Exercise prompt:
Write the next part of the passage on planning a software selection, starting right after its final sentence.

“To achieve great things, two things are needed: a plan, and not quite enough time.”
– Leonard Bernstein
We laugh at Bernstein’s words. In order to get through a software selection successfully, you’ll need a plan. You’ll also need urgency that prioritizes the plan above all the other competing projects clamoring for resources. If you started at the beginning of this guide, you have identified your business needs, calculated the costs to continue as you are, and lined up some executive sponsorship. Now is a good time to get a plan on how you’ll run this selection process.
A plan should include these five components at a minimum. You might have other considerations to add for your situation. Some of these topics warrant chapters in this guide. We’ll discuss each of them briefly here and refer you to specific chapters as needed.
In a software selection plan, you should identify different types of team members. Change is hard, even when people say they want something new. Knowing who is impacted by this software selection and how they are impacted is critical to the success of the selection, implementation, and long-term use of the software.
a. Users. You’ll want to identify the participants of the business processes in question as they’ll become the users of the software you buy. The user list is not static. As you define requirements and learn more about every team touched by each process, you’ll make changes. Classify users in three categories based on how they would use a solution: power participants, occasional participants, and readers. For the initial plan, you may not identify all users if your company is large but try to identify some users in every category.
b. Stakeholders. Note who owns the business processes the software will support. They have an interest because this project will affect them and their teams directly.
c. Influencers. We’re going to borrow from social media marketing here to identify people who can sway others for or against the project or eventual software selected. Influencers can be any level in the company and are respected for their knowledge and skills.
d. Sponsors. Continue to seek sponsors—executives who can help make the project a priority and/or provide budget and resources. Sponsors ideally take some level of responsibility for this project and will build support with others.
Here’s a helpful template that shows one way you can put the team identification together.
The next chapter in this guide covers requirements capture in detail. For your plan, you want a requirements-gathering phase. You’ll use the active inquiry model we provide to ask each team member. The goal is to pinpoint the actual requirements you have for a solution to your business need.
You have powerful tools today for solution research. Gone are the days when you had to rely solely on what vendors and a few questionably agnostic industry analysts told you about software options. In your plan, you’ll want to include several different research tasks including digital market surveying, digital and direct vendor engagement, and solution verification activities.
With your business needs and rough cost calculations, you’ve started to build an argument to prioritize this project. During the selection process, you’ll build a financial case based on the business needs, costs of not solving the challenges, and the costs of the solution you select.

Data extract:
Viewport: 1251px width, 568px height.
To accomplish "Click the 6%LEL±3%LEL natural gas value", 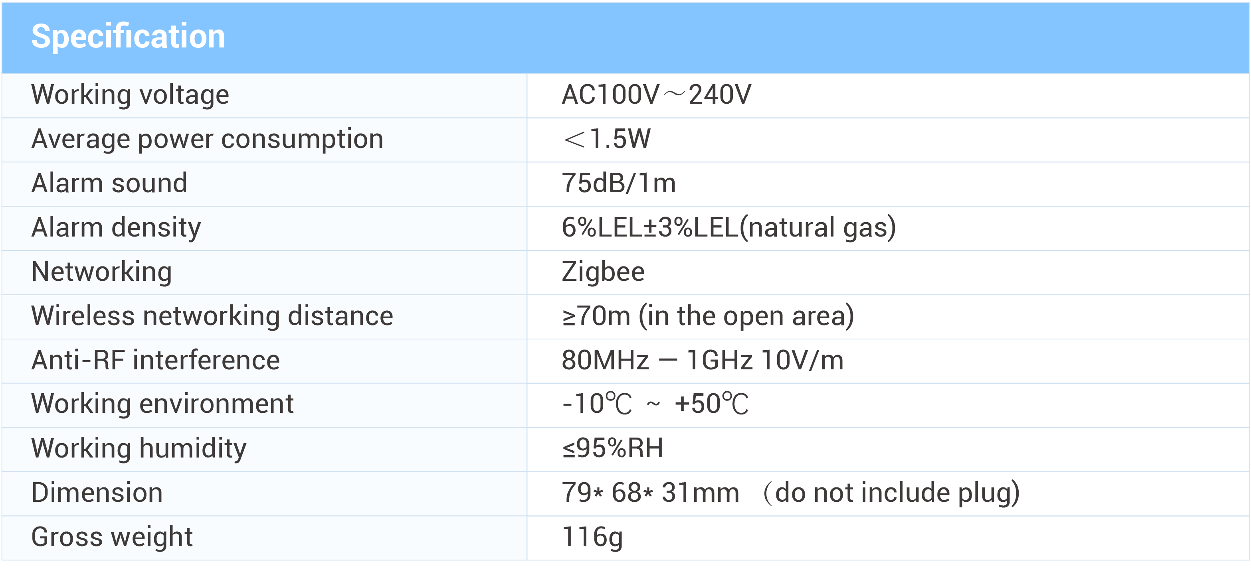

Final result:
Here at Arena, we’ve found that 78% of our buyers select software by committee, but one member of the committee often has an outsized impact on the decision. In articulating your business needs and identifying the team impacted, you’ll see how the decision-making is going to happen. Later in this guide, we’ll talk more about managing committees. Right now, you can consider the dynamics of stakeholders, influencers, and sponsors along with how decisions are typically made at your company.
You should have a documented project plan for your software selection process. A documented plan can be shared across the team, keep you on track with tasks, and be used to communicate findings and decisions. You can use any variety of project plan tools—from Excel or Google Sheets to any number of newer project and task tools.
No matter how you manage the project plan, it should:
Once you have the plan, you need to get buy-in from all stakeholders and sponsors. Have everyone review and provide comments. You can do this asynchronously or in a team meeting. It is important to take the time for everyone to agree to the overall plan you will follow.
Free Resource: Use this Trello template to get started. It includes template sheets for teams, requirements, and more for a PLM/QMS software selection project.
A project plan is like a shopping list until you share it—then it becomes a dinner party. You need to have a communication plan. It doesn’t have to be complex, but it does need to be consistent. Your communication plan should include what information you will communicate:
To craft this communication plan, it is good to go back to that team list and consider who needs what level of information. It’s common to provide two levels of communication regularly—a high-level summary for sponsors, influencers, and stakeholders, particularly those in executive management, and a more detailed communication for active selection team members (note that some people may receive both communications).
Finally, consider how to make your communications as easy to read or consume as possible. A good rule is to make each communication as short as possible while still providing the information needed.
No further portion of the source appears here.